La cinepresa, un omaggio, questo sì, a Sergio Leone, segue con incessante morbosità le incrinazioni e le smorfie dei protagonisti, vecchi e invecchiati, mossi dal desiderio di staccare la spina con il mondo o di volerla lasciare appesa a tutti i costi. Nel mezzo scorre il fiume di una società impalpabile, sconosciuta, ad esempio, ieri sera, a tutti gli spettatori che hanno popolato la sala del cinema Lux alla proiezione delle 20:15. Una surrealtà pittorica, fantascientifica, che si apre, proprio come il film indorato dall’Oscar, con la solita festa danzante piena di luci e rumori ossessivi e che si chiude, inevitabilmente, tra le braccia dell’oblio, della morte apparente, della morte suicida e della follia, una sequenza di elementi falso-alternativi, hipster, per usare un termine glamour, con qualche parentesi, qualche piacevole e sussurrato schiamazzo che si materializza sempre lì, in una location incontaminata da chiunque altro non faccia parte di quell’inespressiva e impalpabile élite.
Anche la sadica crudeltà di Brenda Morel (una decrepita Jane Fonda) – che parte dagli Stati Uniti per andare in Svizzera a dire all’amico-regista che in quella pellicola che le ha proposto e che sta ultimando con i suoi scenografi, brutta e commovente, lei non lavorerà, perché oltre ad essere impresentabile (non ce ne vogliano i candidati di molte liste a queste regionali) preferisce prestare viso e voce ad una telenovela messicana, che le consentirà di ripienare i debiti, togliersi qualche sfizio, ma soprattutto comprarsi la villa dei suoi sogni a Miami –, è un concentrato di abili esasperazioni, che fanno unicamente leva sull’impareggiabile professionalità dei vecchi e malconci protagonisti.
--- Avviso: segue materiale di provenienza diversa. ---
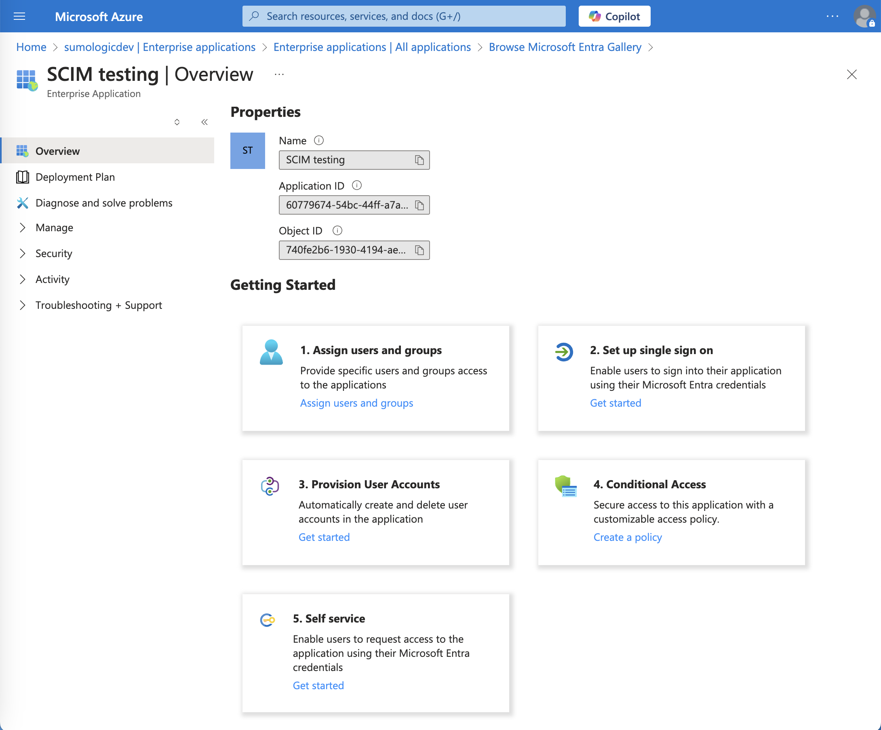Expand Troubleshooting + Support section
The width and height of the screenshot is (881, 730).
tap(99, 305)
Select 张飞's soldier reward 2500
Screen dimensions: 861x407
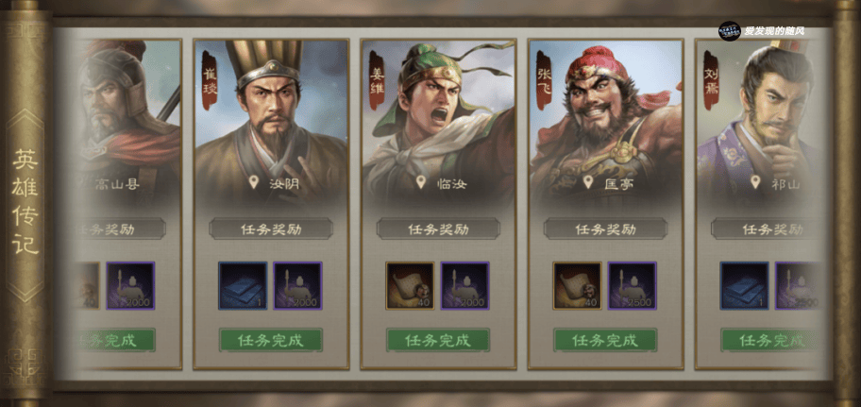click(632, 285)
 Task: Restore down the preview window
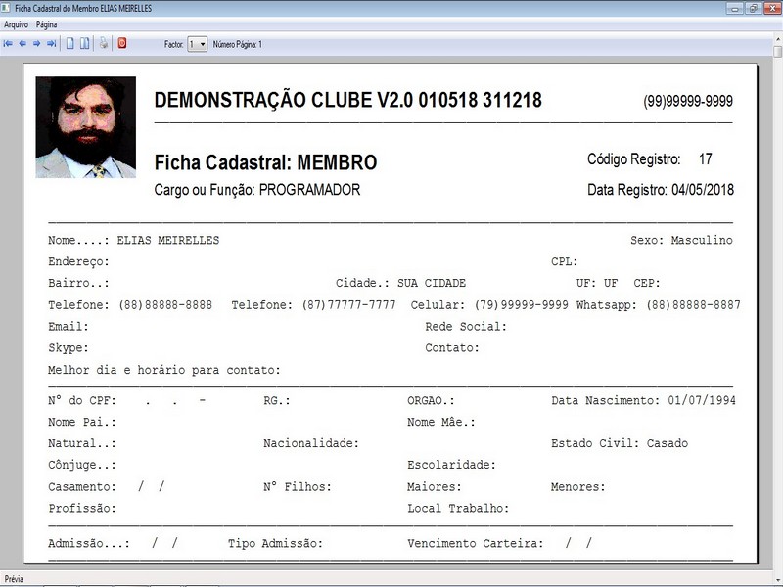[754, 8]
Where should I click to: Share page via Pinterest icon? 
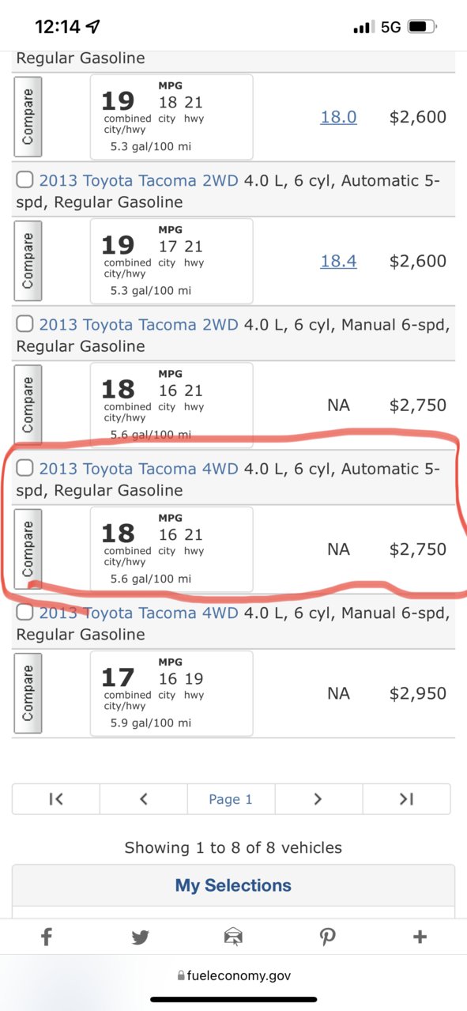click(x=327, y=937)
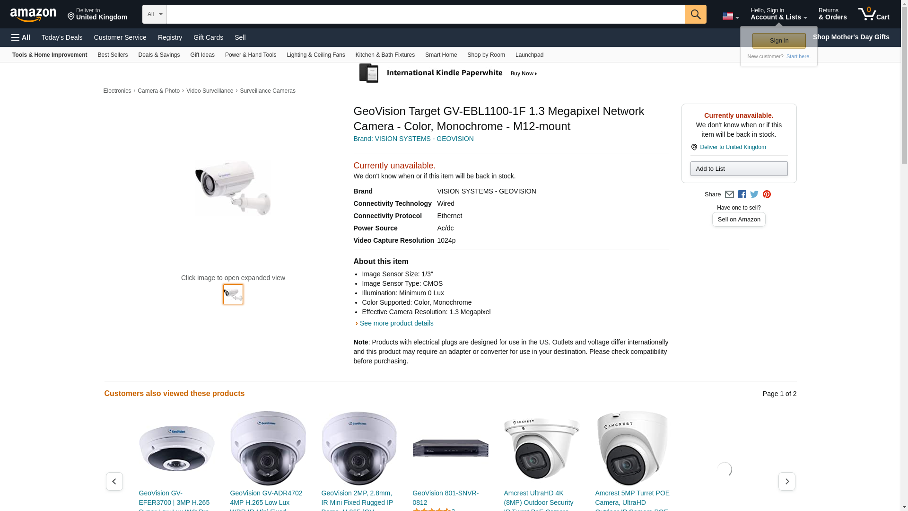Screen dimensions: 908x511
Task: Open Gift Cards menu item
Action: click(208, 37)
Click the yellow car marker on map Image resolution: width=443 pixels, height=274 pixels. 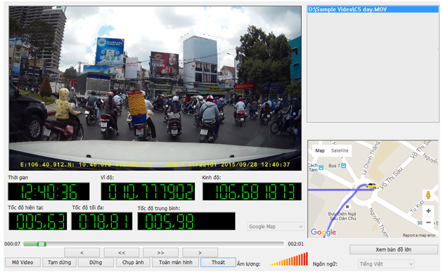(371, 185)
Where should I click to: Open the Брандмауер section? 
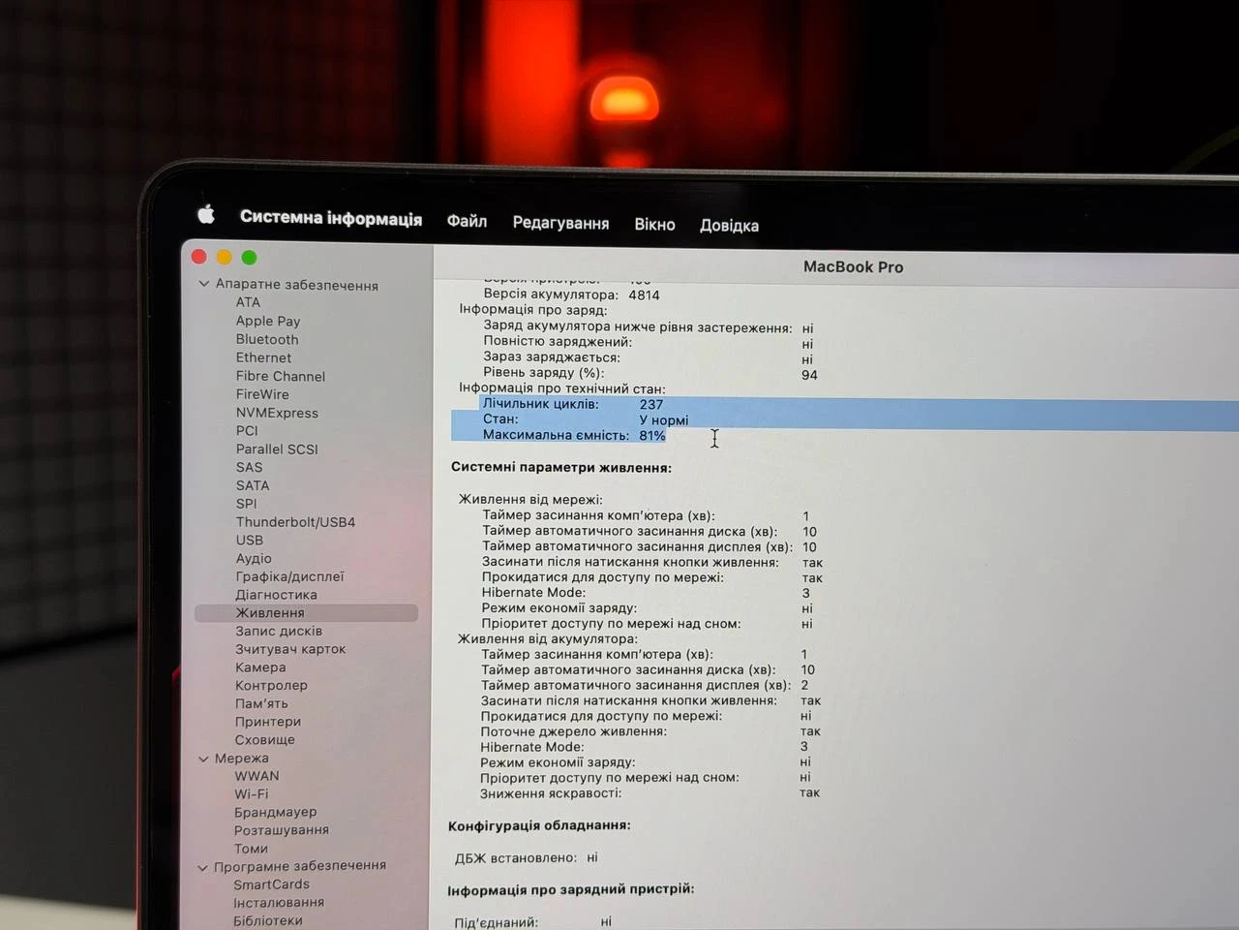click(276, 812)
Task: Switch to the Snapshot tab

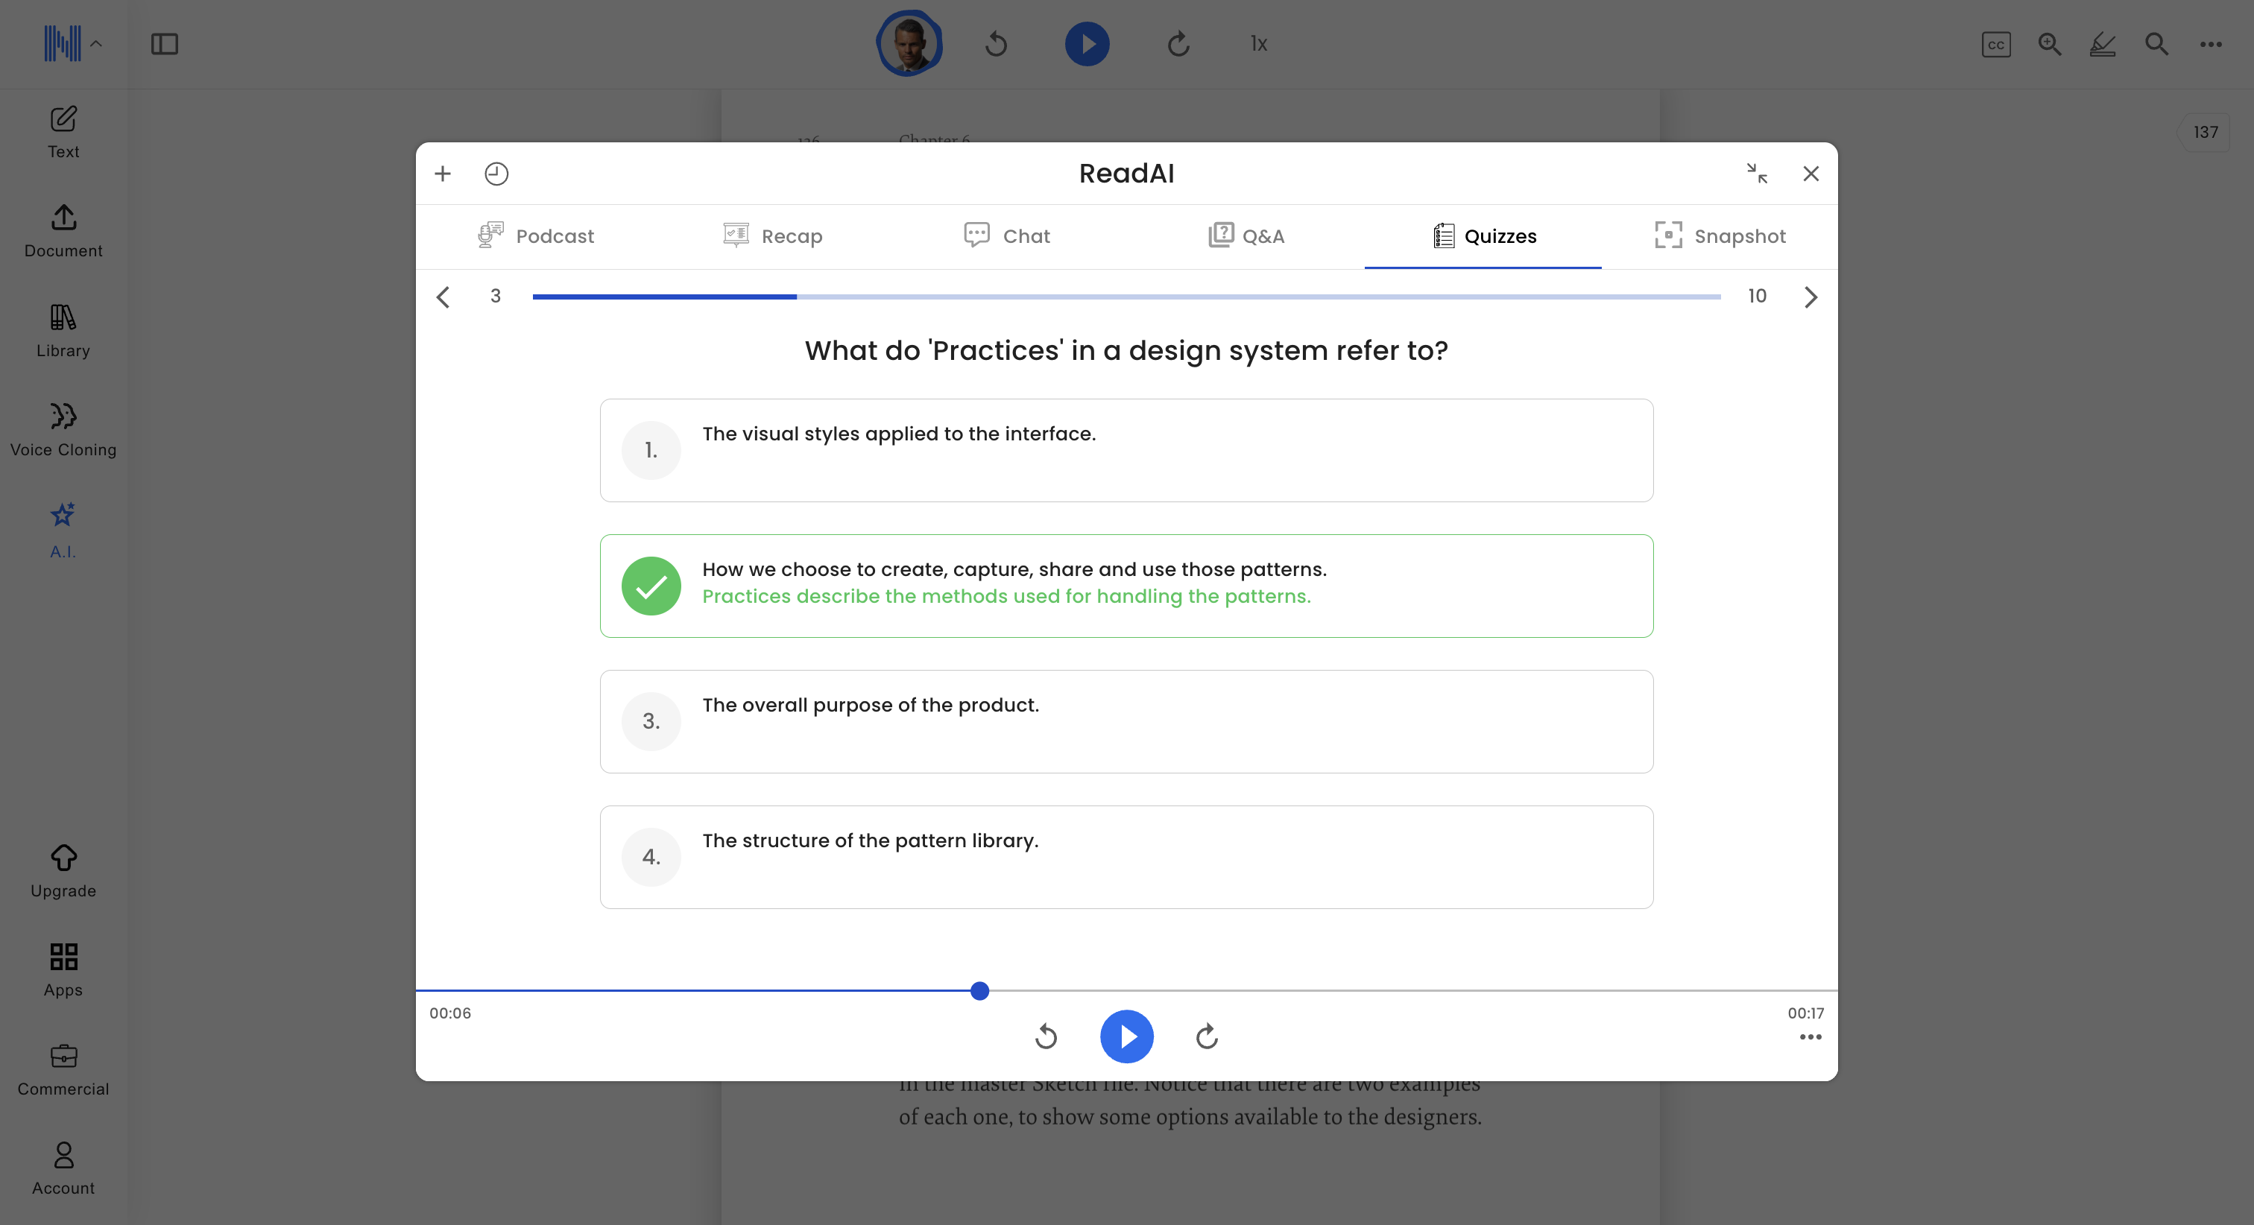Action: pos(1720,235)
Un vaso meraviglioso, questo Youth, confezionato con la maestria di chi conosce perfettamente i trucchi cinematografici, in un gioco di prospettive infallibili, fascinoso, ricco di non effetti speciali che lo lanciano nell’orbita delle competenze, ma completamente vuoto, un viaggio affidato solo e soltanto alle immagini che si sostituiscono, del tutto, alle parole e alla profondità, tradotto per lo stupore dei facilmente emozionabili dai visi solcati dalle riprese di Caine e Keitel, in un meraviglioso carosello scenografico e fotografico, buono per qualche spot turistico e pubblicitario della Svizzera, così come La grande bellezza lo è stato, dietro lo sguardo cinico di Toni Servillo, per Roma.